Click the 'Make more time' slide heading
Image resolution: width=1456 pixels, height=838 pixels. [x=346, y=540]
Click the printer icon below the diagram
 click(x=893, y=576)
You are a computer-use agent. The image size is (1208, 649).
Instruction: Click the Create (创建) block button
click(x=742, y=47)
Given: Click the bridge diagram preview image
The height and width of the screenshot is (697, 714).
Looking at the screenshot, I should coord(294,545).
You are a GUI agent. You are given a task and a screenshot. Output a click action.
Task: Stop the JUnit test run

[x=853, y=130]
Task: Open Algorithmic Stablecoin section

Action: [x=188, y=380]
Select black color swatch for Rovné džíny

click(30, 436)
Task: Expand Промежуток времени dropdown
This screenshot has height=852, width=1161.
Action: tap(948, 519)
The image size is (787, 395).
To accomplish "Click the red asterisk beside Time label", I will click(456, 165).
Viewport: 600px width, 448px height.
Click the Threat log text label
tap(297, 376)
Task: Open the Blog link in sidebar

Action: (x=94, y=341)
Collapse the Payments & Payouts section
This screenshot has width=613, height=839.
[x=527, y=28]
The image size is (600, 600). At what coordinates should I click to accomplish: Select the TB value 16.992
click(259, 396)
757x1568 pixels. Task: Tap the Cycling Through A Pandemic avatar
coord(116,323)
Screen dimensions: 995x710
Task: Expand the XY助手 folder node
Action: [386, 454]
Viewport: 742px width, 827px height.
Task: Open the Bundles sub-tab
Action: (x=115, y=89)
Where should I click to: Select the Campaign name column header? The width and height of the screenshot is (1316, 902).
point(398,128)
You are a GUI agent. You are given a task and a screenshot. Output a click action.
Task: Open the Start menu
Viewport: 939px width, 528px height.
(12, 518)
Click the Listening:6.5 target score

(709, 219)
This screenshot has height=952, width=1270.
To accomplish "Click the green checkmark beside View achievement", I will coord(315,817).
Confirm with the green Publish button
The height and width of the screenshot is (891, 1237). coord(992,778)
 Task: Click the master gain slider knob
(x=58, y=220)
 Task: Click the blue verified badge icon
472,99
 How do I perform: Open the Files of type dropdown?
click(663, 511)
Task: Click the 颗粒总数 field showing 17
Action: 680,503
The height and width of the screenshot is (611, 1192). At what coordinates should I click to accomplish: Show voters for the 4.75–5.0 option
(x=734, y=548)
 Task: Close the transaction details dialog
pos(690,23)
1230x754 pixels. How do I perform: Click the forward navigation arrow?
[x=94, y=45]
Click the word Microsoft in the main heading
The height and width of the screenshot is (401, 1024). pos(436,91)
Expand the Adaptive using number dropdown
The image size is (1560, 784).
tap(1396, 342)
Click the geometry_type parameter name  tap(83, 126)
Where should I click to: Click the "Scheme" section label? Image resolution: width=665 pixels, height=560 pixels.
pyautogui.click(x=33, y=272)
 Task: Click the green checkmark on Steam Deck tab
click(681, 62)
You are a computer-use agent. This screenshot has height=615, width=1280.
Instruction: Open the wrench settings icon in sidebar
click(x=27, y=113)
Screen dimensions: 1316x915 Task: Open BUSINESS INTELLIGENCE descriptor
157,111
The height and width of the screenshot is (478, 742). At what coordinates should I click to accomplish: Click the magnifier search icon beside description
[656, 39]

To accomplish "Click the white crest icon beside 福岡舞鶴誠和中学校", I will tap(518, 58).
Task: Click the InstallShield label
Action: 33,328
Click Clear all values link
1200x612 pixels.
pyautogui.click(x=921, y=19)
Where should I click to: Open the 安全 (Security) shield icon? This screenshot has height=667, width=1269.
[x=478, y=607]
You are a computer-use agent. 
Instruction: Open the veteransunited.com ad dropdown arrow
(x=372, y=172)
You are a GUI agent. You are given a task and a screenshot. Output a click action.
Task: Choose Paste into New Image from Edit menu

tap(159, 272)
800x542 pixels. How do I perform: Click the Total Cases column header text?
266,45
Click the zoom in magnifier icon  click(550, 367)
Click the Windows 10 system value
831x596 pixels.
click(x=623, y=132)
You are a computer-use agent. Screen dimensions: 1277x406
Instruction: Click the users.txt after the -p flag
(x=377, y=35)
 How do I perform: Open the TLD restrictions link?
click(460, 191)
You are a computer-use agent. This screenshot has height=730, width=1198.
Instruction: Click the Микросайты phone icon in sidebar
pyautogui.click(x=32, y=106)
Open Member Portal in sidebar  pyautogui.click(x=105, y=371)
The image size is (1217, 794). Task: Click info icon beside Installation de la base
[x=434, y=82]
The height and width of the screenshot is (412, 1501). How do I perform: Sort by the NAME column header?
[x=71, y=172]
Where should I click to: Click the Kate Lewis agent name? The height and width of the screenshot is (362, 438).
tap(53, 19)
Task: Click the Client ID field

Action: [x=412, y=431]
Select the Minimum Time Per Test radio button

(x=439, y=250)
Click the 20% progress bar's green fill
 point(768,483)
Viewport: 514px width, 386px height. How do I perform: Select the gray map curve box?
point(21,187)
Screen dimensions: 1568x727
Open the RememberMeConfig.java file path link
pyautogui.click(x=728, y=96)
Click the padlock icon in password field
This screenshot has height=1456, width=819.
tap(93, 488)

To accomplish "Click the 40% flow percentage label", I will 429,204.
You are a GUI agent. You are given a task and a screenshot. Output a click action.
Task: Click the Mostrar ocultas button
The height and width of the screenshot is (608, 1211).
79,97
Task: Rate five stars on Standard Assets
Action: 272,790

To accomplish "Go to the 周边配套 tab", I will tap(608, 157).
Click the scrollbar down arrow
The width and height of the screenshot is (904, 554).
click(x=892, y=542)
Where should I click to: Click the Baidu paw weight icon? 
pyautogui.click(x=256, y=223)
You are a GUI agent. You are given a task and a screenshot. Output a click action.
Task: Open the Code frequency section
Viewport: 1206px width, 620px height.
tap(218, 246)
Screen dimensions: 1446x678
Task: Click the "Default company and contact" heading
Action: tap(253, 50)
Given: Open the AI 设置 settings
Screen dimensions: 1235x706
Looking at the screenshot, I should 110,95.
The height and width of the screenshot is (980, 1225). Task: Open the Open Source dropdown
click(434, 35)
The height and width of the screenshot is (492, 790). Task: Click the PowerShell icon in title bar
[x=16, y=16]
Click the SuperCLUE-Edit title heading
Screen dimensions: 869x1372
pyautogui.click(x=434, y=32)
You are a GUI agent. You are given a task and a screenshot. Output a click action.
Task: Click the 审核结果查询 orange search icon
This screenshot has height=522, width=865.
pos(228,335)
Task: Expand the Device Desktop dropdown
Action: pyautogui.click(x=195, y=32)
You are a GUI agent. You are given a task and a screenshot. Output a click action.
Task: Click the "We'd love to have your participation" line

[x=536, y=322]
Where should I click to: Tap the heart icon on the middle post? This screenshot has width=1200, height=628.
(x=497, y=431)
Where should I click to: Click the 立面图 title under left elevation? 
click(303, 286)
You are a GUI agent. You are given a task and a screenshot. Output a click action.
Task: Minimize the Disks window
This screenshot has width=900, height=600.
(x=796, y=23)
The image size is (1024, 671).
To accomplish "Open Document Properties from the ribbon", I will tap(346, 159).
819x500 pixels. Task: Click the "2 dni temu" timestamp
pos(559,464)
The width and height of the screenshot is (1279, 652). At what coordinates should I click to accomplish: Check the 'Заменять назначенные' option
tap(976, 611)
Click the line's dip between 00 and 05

§ What is being asked
Every entry in the listing must be retyped exactly.

§ Exercise output
Click the 'Make more time' slide heading
Image resolution: width=1456 pixels, height=838 pixels. [x=346, y=540]
Click the printer icon below the diagram
 click(x=893, y=576)
You are a computer-use agent. The image size is (1208, 649).
Instruction: Click the Create (创建) block button
click(x=742, y=47)
Given: Click the bridge diagram preview image
The height and width of the screenshot is (697, 714).
Looking at the screenshot, I should coord(294,545).
You are a GUI agent. You are given a task and a screenshot. Output a click action.
Task: Stop the JUnit test run

[x=853, y=130]
Task: Open Algorithmic Stablecoin section

Action: [x=188, y=380]
Select black color swatch for Rovné džíny

click(30, 436)
Task: Expand Промежуток времени dropdown
This screenshot has height=852, width=1161.
Action: tap(948, 519)
The image size is (787, 395).
To accomplish "Click the red asterisk beside Time label", I will click(456, 165).
Viewport: 600px width, 448px height.
Click the Threat log text label
tap(297, 376)
Task: Open the Blog link in sidebar

Action: (x=94, y=341)
Collapse the Payments & Payouts section
This screenshot has width=613, height=839.
[x=527, y=28]
The image size is (600, 600). At what coordinates should I click to accomplish: Select the TB value 16.992
click(259, 396)
757x1568 pixels. Task: Tap the Cycling Through A Pandemic avatar
coord(116,323)
Screen dimensions: 995x710
Task: Expand the XY助手 folder node
Action: [386, 454]
Viewport: 742px width, 827px height.
Task: Open the Bundles sub-tab
Action: (x=115, y=89)
Where should I click to: Select the Campaign name column header? The width and height of the screenshot is (1316, 902).
point(398,128)
You are a GUI agent. You are given a task and a screenshot. Output a click action.
Task: Open the Start menu
Viewport: 939px width, 528px height.
(12, 518)
Click the Listening:6.5 target score

(709, 219)
This screenshot has height=952, width=1270.
To accomplish "Click the green checkmark beside View achievement", I will coord(315,817).
Confirm with the green Publish button
The height and width of the screenshot is (891, 1237). coord(992,778)
 Task: Click the master gain slider knob
(x=58, y=220)
 Task: Click the blue verified badge icon
472,99
 How do I perform: Open the Files of type dropdown?
click(663, 511)
Task: Click the 颗粒总数 field showing 17
Action: 680,503
The height and width of the screenshot is (611, 1192). At what coordinates should I click to accomplish: Show voters for the 4.75–5.0 option
(x=734, y=548)
 Task: Close the transaction details dialog
pos(690,23)
1230x754 pixels. How do I perform: Click the forward navigation arrow?
[x=94, y=45]
Click the word Microsoft in the main heading
The height and width of the screenshot is (401, 1024). pos(436,91)
Expand the Adaptive using number dropdown
The image size is (1560, 784).
tap(1396, 342)
Click the geometry_type parameter name  tap(83, 126)
Where should I click to: Click the "Scheme" section label? Image resolution: width=665 pixels, height=560 pixels.
pyautogui.click(x=33, y=272)
 Task: Click the green checkmark on Steam Deck tab
click(681, 62)
You are a computer-use agent. This screenshot has height=615, width=1280.
Instruction: Open the wrench settings icon in sidebar
click(x=27, y=113)
Screen dimensions: 1316x915 Task: Open BUSINESS INTELLIGENCE descriptor
157,111
The height and width of the screenshot is (478, 742). At what coordinates should I click to accomplish: Click the magnifier search icon beside description
[656, 39]

To accomplish "Click the white crest icon beside 福岡舞鶴誠和中学校", I will tap(518, 58).
Task: Click the InstallShield label
Action: 33,328
Click Clear all values link
1200x612 pixels.
pyautogui.click(x=921, y=19)
Where should I click to: Open the 安全 (Security) shield icon? This screenshot has height=667, width=1269.
[x=478, y=607]
You are a computer-use agent. 
Instruction: Open the veteransunited.com ad dropdown arrow
(x=372, y=172)
You are a GUI agent. You are given a task and a screenshot. Output a click action.
Task: Choose Paste into New Image from Edit menu

tap(159, 272)
800x542 pixels. How do I perform: Click the Total Cases column header text?
266,45
Click the zoom in magnifier icon  click(550, 367)
Click the Windows 10 system value
831x596 pixels.
click(x=623, y=132)
You are a computer-use agent. Screen dimensions: 1277x406
Instruction: Click the users.txt after the -p flag
(x=377, y=35)
 How do I perform: Open the TLD restrictions link?
click(460, 191)
You are a computer-use agent. This screenshot has height=730, width=1198.
Instruction: Click the Микросайты phone icon in sidebar
pyautogui.click(x=32, y=106)
Open Member Portal in sidebar  pyautogui.click(x=105, y=371)
The image size is (1217, 794). Task: Click info icon beside Installation de la base
[x=434, y=82]
The height and width of the screenshot is (412, 1501). How do I perform: Sort by the NAME column header?
[x=71, y=172]
Where should I click to: Click the Kate Lewis agent name? The height and width of the screenshot is (362, 438).
tap(53, 19)
Task: Click the Client ID field

Action: [x=412, y=431]
Select the Minimum Time Per Test radio button

(x=439, y=250)
Click the 20% progress bar's green fill
 point(768,483)
Viewport: 514px width, 386px height. How do I perform: Select the gray map curve box?
point(21,187)
Screen dimensions: 1568x727
Open the RememberMeConfig.java file path link
pyautogui.click(x=728, y=96)
Click the padlock icon in password field
This screenshot has height=1456, width=819.
tap(93, 488)

To accomplish "Click the 40% flow percentage label", I will 429,204.
You are a GUI agent. You are given a task and a screenshot. Output a click action.
Task: Click the Mostrar ocultas button
The height and width of the screenshot is (608, 1211).
79,97
Task: Rate five stars on Standard Assets
Action: 272,790

To accomplish "Go to the 周边配套 tab", I will tap(608, 157).
Click the scrollbar down arrow
The width and height of the screenshot is (904, 554).
click(x=892, y=542)
Where should I click to: Click the Baidu paw weight icon? 
pyautogui.click(x=256, y=223)
You are a GUI agent. You are given a task and a screenshot. Output a click action.
Task: Open the Code frequency section
Viewport: 1206px width, 620px height.
tap(218, 246)
Screen dimensions: 1446x678
Task: Click the "Default company and contact" heading
Action: tap(253, 50)
Given: Open the AI 设置 settings
Screen dimensions: 1235x706
Looking at the screenshot, I should 110,95.
The height and width of the screenshot is (980, 1225). Task: Open the Open Source dropdown
click(434, 35)
The height and width of the screenshot is (492, 790). Task: Click the PowerShell icon in title bar
[x=16, y=16]
Click the SuperCLUE-Edit title heading
Screen dimensions: 869x1372
pyautogui.click(x=434, y=32)
You are a GUI agent. You are given a task and a screenshot. Output a click action.
Task: Click the 审核结果查询 orange search icon
This screenshot has height=522, width=865.
pos(228,335)
Task: Expand the Device Desktop dropdown
Action: pyautogui.click(x=195, y=32)
You are a GUI agent. You are given a task and a screenshot. Output a click action.
Task: Click the "We'd love to have your participation" line

[x=536, y=322]
Where should I click to: Tap the heart icon on the middle post? This screenshot has width=1200, height=628.
(x=497, y=431)
Where should I click to: Click the 立面图 title under left elevation? 
click(303, 286)
You are a GUI agent. You are given a task and a screenshot. Output a click action.
Task: Minimize the Disks window
This screenshot has width=900, height=600.
(x=796, y=23)
The image size is (1024, 671).
To accomplish "Open Document Properties from the ribbon", I will tap(346, 159).
819x500 pixels. Task: Click the "2 dni temu" timestamp
pos(559,464)
The width and height of the screenshot is (1279, 652). At what coordinates should I click to accomplish: Check the 'Заменять назначенные' option
tap(976, 611)
Click the line's dip between 00 and 05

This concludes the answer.